→ **EXERCISE TASKS**:
[1] From the text on windmill paintings, reproduce word for word the passage from "In the first" up to and including "First World War.".
[2] In the text on windmill paintings, rewrite the paragraph beginning "Samuel Palmer’s Summer Storm" more briefly, keeping its main facts.

→ **SUPPLIED TEXT**:
──────────

In the first article of this pair looking at paintings of windmills, I covered more traditional views up to the first of the pre-Impressionists. This article takes this account from around 1825 up to the birth of modernism just before the First World War.
Although the development of steam power during the nineteenth century brought great changes to many industries, windmills continued to flourish until the middle of the century, and even then their decline was gradual until the Second World War.

Richard Parkes Bonington probably painted Barges on a River in around 1825-6 when he was travelling near the French town of Nantes. The windmill seen behind the trees is a reminder of seventeenth-century Dutch landscape painting.

During his detailed realist period early in his career, Johan Jongkind painted this View of Maassluis in Winter (1848). Following the long tradition of landscape painting in the Netherlands, he sets his horizon low and paints a wonderful winter sky.

Samuel Palmer’s Summer Storm near Pulborough, Sussex from about 1851 also refers to Dutch landscape painting, but in a very Kentish context. A storm is seen approaching the rolling countryside near Pulborough, now in West Sussex. On the left, in the middle distance, a small bridge leads across to a hamlet set around a prominent windmill, whose blades are blurred as they are driven by the wind.

──────────

→ **INFORMATION SHOWN**:
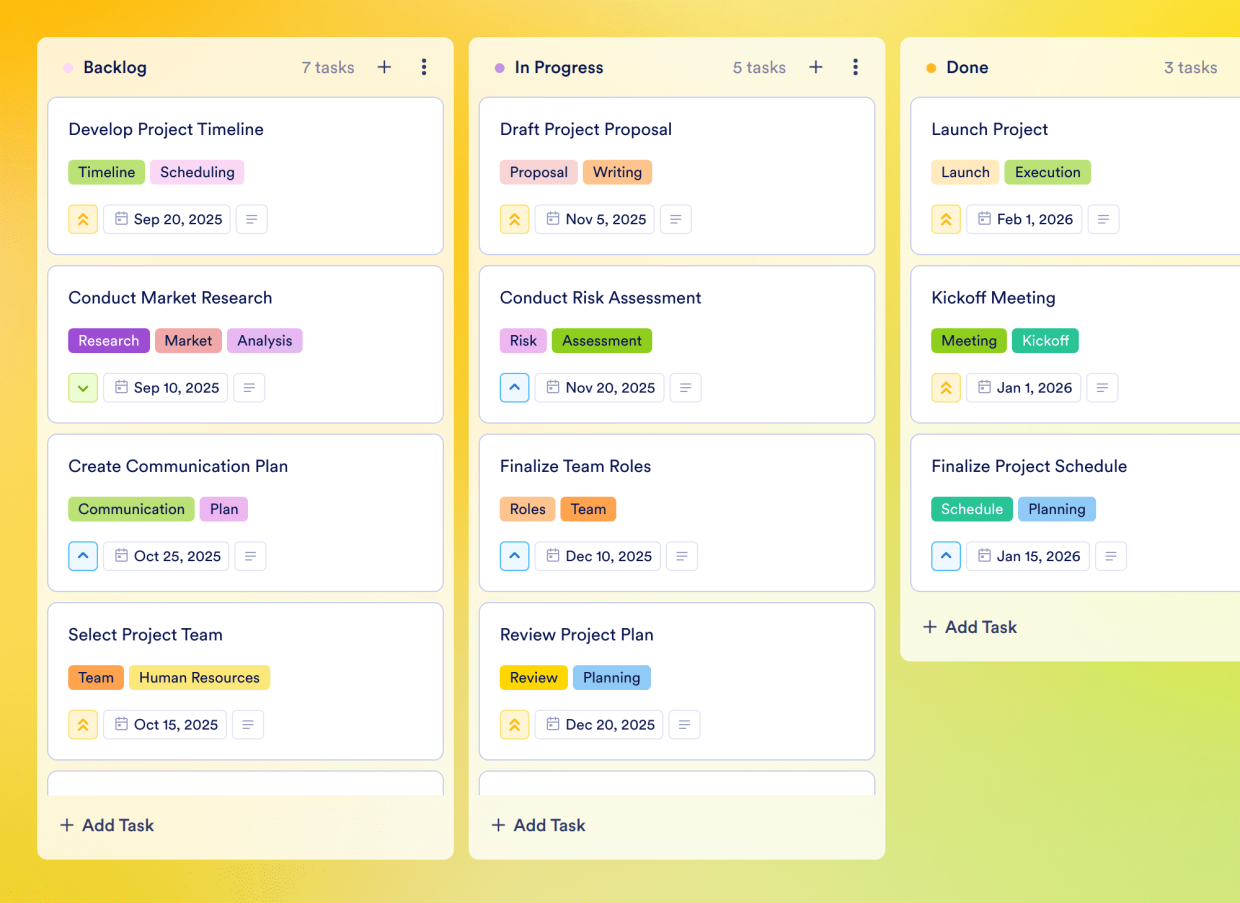Click the description icon on Select Project Team
This screenshot has height=903, width=1240.
[248, 724]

──────────

→ **TASK-BY-TASK RESULTS**:
[1]
In the first article of this pair looking at paintings of windmills, I covered more traditional views up to the first of the pre-Impressionists. This article takes this account from around 1825 up to the birth of modernism just before the First World War.

[2] Samuel Palmer's Summer Storm near Pulborough, Sussex (about 1851) draws on Dutch landscape painting in a Kentish context. A storm approaches rolling countryside near Pulborough, now in West Sussex. In the left middle distance, a small bridge leads to a hamlet set around a prominent windmill whose blades are blurred by the wind.